Wenn Rom beim Thema KI vorangeht – wie kann sichergestellt werden, dass diese Debatten auch in den Ortskirchen des globalen Südens ankommen? Besteht nicht die Gefahr, dass eine „katholische KI-Ethik“ ein westliches Projekt bleibt, das an der Lebenswirklichkeit vieler Gläubiger vorbeigeht?

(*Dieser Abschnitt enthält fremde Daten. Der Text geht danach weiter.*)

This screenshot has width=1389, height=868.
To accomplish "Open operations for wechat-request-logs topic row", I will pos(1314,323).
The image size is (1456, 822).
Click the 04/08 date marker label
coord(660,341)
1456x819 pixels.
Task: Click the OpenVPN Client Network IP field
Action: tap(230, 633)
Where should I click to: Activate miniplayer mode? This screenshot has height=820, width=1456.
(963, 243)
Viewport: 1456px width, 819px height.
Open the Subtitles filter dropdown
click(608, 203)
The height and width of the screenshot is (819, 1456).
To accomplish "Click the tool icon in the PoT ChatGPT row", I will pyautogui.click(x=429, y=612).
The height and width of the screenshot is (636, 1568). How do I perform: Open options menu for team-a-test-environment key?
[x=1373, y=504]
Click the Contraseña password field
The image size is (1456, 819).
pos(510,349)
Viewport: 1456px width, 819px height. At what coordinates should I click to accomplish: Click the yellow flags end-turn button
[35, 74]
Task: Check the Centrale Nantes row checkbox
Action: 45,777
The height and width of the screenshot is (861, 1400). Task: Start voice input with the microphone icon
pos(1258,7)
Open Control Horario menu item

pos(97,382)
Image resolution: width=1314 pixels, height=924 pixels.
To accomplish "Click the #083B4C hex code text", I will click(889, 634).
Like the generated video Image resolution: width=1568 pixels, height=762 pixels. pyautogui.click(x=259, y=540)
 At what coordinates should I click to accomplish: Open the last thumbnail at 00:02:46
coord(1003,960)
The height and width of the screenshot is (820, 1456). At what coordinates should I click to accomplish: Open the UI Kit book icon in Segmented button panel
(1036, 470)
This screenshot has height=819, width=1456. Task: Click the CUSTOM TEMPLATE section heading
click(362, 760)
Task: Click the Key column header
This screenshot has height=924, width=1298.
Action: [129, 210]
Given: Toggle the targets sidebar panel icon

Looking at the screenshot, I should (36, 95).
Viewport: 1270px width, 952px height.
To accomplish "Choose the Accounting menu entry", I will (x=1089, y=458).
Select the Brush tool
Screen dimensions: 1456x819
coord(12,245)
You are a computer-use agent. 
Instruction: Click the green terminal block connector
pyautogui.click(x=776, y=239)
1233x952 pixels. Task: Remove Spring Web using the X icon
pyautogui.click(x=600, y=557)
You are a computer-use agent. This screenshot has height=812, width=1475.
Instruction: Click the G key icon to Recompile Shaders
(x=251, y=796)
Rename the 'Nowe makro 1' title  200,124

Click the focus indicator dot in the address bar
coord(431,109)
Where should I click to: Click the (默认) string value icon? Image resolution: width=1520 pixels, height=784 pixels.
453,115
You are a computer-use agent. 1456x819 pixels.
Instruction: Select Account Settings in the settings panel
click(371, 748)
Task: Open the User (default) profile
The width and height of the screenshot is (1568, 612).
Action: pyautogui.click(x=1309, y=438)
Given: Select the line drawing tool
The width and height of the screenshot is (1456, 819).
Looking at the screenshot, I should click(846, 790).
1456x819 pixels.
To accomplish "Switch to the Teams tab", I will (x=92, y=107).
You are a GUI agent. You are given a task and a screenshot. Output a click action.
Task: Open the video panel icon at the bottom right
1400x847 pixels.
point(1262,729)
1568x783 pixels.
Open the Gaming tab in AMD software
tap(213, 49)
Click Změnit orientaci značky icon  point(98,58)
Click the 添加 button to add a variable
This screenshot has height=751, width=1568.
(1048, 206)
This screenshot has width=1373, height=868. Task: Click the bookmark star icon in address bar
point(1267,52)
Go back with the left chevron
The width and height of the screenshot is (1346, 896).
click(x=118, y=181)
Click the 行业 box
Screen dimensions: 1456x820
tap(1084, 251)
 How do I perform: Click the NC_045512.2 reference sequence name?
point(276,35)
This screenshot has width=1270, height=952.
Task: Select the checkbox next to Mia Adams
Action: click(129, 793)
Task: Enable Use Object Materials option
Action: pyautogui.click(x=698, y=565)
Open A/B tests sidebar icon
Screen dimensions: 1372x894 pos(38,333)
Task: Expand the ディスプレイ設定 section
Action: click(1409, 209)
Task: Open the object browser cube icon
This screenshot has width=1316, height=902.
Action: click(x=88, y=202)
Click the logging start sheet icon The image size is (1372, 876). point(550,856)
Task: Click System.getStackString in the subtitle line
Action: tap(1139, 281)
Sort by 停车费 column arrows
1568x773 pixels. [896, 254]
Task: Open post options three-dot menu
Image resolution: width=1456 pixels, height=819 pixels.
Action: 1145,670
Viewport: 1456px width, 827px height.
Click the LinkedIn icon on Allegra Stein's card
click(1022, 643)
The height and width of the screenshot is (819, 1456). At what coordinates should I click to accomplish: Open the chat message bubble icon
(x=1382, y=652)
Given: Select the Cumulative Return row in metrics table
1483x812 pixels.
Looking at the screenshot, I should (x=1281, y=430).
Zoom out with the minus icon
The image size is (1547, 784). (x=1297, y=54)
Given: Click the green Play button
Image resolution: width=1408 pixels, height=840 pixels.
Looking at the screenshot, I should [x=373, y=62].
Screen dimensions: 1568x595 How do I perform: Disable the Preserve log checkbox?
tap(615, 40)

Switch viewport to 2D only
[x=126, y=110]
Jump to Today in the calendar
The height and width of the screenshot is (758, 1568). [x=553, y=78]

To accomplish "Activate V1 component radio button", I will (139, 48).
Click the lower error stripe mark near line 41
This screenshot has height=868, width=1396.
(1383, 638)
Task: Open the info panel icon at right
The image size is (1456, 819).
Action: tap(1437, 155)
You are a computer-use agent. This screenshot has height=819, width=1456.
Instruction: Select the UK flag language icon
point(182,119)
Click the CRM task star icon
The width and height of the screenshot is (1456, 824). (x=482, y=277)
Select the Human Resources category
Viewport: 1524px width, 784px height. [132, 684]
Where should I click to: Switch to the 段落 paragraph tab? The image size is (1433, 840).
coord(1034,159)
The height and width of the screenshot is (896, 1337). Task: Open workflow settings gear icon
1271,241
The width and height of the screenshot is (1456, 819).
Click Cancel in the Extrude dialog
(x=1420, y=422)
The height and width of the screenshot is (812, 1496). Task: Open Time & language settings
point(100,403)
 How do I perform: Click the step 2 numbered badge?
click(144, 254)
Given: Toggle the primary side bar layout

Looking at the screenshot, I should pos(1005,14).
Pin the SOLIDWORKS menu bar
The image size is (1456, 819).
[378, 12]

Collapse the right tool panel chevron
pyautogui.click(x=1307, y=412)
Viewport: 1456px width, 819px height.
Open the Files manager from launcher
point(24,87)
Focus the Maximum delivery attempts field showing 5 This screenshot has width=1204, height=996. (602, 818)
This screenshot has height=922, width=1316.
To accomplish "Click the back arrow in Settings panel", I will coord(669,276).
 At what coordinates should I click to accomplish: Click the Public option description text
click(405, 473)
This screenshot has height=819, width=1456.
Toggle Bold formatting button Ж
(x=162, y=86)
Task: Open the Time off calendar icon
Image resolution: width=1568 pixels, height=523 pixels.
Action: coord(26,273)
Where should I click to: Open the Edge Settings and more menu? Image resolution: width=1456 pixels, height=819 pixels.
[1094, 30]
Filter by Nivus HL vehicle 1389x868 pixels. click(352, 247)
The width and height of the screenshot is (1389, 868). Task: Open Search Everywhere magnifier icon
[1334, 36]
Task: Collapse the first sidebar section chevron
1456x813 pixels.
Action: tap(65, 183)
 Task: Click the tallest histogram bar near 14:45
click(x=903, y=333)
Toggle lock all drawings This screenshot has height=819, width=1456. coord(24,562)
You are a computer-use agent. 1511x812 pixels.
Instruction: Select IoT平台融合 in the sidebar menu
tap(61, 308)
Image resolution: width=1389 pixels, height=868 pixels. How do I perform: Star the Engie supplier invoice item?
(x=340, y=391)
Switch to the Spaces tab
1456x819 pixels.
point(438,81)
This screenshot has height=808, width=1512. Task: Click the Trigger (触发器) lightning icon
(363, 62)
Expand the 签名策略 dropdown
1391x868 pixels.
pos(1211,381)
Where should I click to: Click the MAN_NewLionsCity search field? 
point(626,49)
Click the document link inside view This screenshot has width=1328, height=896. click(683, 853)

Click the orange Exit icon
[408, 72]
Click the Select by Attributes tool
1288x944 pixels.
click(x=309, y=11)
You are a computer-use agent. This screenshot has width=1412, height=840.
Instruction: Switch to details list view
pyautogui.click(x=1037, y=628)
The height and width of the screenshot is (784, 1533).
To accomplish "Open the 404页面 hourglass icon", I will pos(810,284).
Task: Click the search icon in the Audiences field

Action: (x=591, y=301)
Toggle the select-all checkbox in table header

Mit der Differenzierung zwischen Ortskirchen des Nordens und des globalen Südens im Blick auf KI wäre ich zunächst einmal etwas vorsichtig, um nicht gewissen Vorurteilen anheim zu fallen. Wenn Sie zum Beispiel an Indien denken, sind Länder des globalen Südens durchaus in der Lage, nicht nur mit der nördlichen Erdhalbkugel mitzuhalten, sondern auch ernsthaft zu konkurrieren. Darüber hinaus ist weltweit bereits auch schon jetzt im Lebensalltag vieler Gläubigen KI in Form der in den sozialen Medien aktiven Algorithmen präsent und wirksam. Gleichwohl bleibt natürlich wie bei allen anderen Themen, die innerhalb der Weltkirche virulent werden, die Aufgabe der interkulturellen Verständigung und des interkulturellen Austauschs.
Wenn Sie in einem Satz formulieren müssten, was christliche KI von bloß „intelligenter“ KI unterscheidet – wie würde dieser Satz lauten?
Christliche KI ist dem Menschen und seiner Würde gegenüber verantwortete KI.
Hinweis: Interviews wie dieses spiegeln die Ansichten der jeweiligen Gesprächspartner wider, nicht notwendigerweise jene der Redaktion von CNA Deutsch.